--- WHAT THE TASK REQUIRES ---
Output, word for word, the line that contains "Examination Results (117, 2491)" and all lines after it in the records below, omitting pictures.

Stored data

○ ○ ○ ○ ○ ○ ○

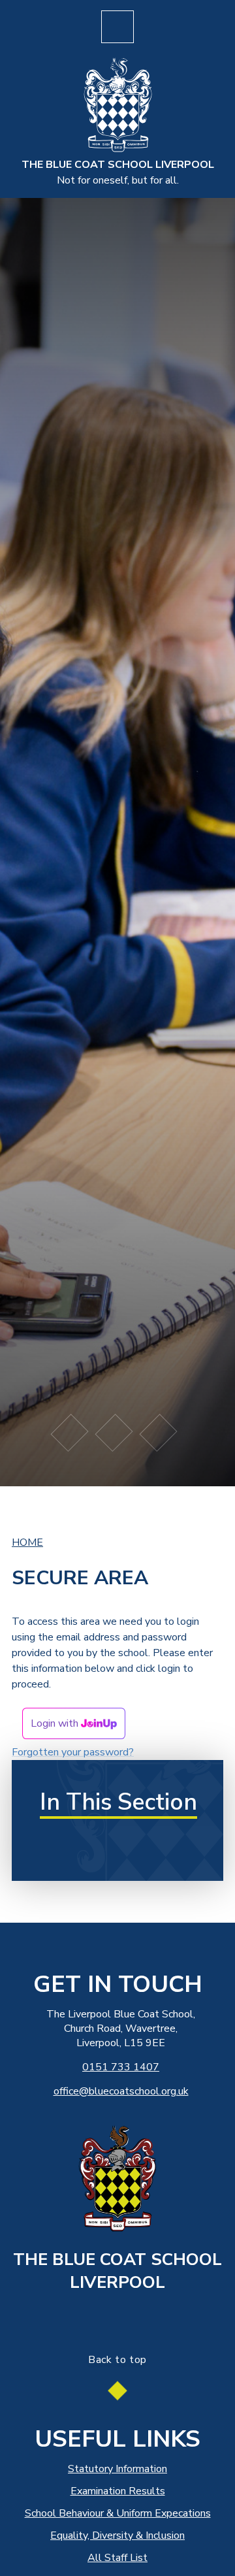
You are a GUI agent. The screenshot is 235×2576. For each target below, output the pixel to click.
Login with (56, 1723)
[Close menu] (117, 26)
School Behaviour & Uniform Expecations (118, 2513)
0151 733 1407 (120, 2067)
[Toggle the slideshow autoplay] (114, 1432)
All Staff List (117, 2558)
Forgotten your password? (73, 1752)
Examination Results (117, 2491)
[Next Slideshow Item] (158, 1432)
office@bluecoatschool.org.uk (121, 2091)
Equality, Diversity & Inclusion (117, 2535)
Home (27, 1542)
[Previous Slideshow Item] (69, 1432)
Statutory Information (117, 2469)
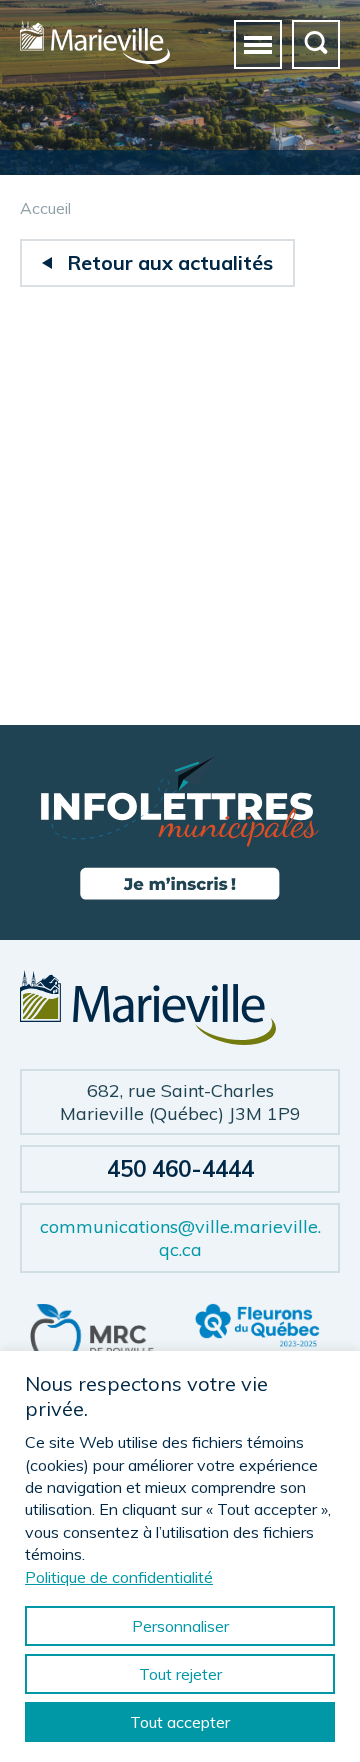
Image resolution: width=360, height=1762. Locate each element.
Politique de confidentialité (119, 1577)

○ ○ ○ ○ ○ ○ ○

--- EXERCISE RESULT ---
Examination Results (117, 2491)
[Next Slideshow Item] (158, 1432)
office@bluecoatschool.org.uk (121, 2091)
Equality, Diversity & Inclusion (117, 2535)
Home (27, 1542)
[Previous Slideshow Item] (69, 1432)
Statutory Information (117, 2469)
Image resolution: width=360, height=1762. Locate each element.
Politique de confidentialité (119, 1577)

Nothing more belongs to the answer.